▶ [Work task] Switch every "Identify the location of" in the items below to "Point out the location of" and reproduce them with nothing else altered.

▶ [Data for this task]
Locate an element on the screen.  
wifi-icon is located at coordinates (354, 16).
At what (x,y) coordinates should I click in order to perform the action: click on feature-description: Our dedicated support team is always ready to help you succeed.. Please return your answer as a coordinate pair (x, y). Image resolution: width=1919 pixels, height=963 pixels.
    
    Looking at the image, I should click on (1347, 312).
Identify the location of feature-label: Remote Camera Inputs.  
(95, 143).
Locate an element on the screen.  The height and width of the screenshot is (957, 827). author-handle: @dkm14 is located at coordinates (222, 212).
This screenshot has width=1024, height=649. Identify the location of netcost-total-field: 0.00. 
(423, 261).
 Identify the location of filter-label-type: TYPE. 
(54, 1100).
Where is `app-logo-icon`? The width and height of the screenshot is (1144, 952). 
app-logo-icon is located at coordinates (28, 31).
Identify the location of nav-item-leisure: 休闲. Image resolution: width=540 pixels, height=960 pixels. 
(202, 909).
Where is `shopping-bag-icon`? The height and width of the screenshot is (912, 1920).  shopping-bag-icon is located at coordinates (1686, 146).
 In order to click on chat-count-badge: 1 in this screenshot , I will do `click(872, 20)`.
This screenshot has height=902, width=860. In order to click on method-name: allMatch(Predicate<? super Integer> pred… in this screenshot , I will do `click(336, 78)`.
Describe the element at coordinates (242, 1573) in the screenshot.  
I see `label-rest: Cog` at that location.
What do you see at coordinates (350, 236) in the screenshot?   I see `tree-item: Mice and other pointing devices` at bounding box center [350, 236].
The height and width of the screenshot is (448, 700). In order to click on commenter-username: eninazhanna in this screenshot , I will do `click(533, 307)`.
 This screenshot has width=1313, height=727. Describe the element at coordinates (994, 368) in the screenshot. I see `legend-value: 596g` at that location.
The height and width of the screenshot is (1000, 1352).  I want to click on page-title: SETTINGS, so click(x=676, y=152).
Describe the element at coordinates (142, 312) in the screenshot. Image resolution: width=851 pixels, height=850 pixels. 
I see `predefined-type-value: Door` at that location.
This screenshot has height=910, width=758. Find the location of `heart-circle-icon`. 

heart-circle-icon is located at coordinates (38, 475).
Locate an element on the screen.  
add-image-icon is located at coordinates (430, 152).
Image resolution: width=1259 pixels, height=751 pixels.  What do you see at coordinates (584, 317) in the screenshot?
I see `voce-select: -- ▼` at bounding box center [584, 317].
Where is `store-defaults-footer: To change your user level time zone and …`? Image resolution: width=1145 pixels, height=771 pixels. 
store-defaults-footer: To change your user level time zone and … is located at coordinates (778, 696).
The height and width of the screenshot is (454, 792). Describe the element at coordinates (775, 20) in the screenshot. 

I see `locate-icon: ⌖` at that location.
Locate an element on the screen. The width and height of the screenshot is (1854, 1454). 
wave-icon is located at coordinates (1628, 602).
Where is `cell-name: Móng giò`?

▶ [Output below]
Locate an element on the screen.  
wifi-icon is located at coordinates (354, 16).
At what (x,y) coordinates should I click in order to perform the action: click on feature-description: Our dedicated support team is always ready to help you succeed.. Please return your answer as a coordinate pair (x, y). Image resolution: width=1919 pixels, height=963 pixels.
    
    Looking at the image, I should click on (1347, 312).
Point out the location of feature-label: Remote Camera Inputs.  
(95, 143).
Locate an element on the screen.  The height and width of the screenshot is (957, 827). author-handle: @dkm14 is located at coordinates (222, 212).
This screenshot has width=1024, height=649. Point out the location of netcost-total-field: 0.00. 
(423, 261).
 Point out the location of filter-label-type: TYPE. 
(54, 1100).
Where is `app-logo-icon`? The width and height of the screenshot is (1144, 952). 
app-logo-icon is located at coordinates (28, 31).
Point out the location of nav-item-leisure: 休闲. Image resolution: width=540 pixels, height=960 pixels. 
(202, 909).
Where is `shopping-bag-icon`? The height and width of the screenshot is (912, 1920).  shopping-bag-icon is located at coordinates (1686, 146).
 In order to click on chat-count-badge: 1 in this screenshot , I will do `click(872, 20)`.
This screenshot has height=902, width=860. In order to click on method-name: allMatch(Predicate<? super Integer> pred… in this screenshot , I will do `click(336, 78)`.
Describe the element at coordinates (242, 1573) in the screenshot.  
I see `label-rest: Cog` at that location.
What do you see at coordinates (350, 236) in the screenshot?   I see `tree-item: Mice and other pointing devices` at bounding box center [350, 236].
The height and width of the screenshot is (448, 700). In order to click on commenter-username: eninazhanna in this screenshot , I will do `click(533, 307)`.
 This screenshot has width=1313, height=727. Describe the element at coordinates (994, 368) in the screenshot. I see `legend-value: 596g` at that location.
The height and width of the screenshot is (1000, 1352).  I want to click on page-title: SETTINGS, so click(x=676, y=152).
Describe the element at coordinates (142, 312) in the screenshot. Image resolution: width=851 pixels, height=850 pixels. 
I see `predefined-type-value: Door` at that location.
This screenshot has height=910, width=758. Find the location of `heart-circle-icon`. 

heart-circle-icon is located at coordinates (38, 475).
Locate an element on the screen.  
add-image-icon is located at coordinates (430, 152).
Image resolution: width=1259 pixels, height=751 pixels.  What do you see at coordinates (584, 317) in the screenshot?
I see `voce-select: -- ▼` at bounding box center [584, 317].
Where is `store-defaults-footer: To change your user level time zone and …`? Image resolution: width=1145 pixels, height=771 pixels. 
store-defaults-footer: To change your user level time zone and … is located at coordinates (778, 696).
The height and width of the screenshot is (454, 792). Describe the element at coordinates (775, 20) in the screenshot. 

I see `locate-icon: ⌖` at that location.
Locate an element on the screen. The width and height of the screenshot is (1854, 1454). 
wave-icon is located at coordinates (1628, 602).
Where is `cell-name: Móng giò`?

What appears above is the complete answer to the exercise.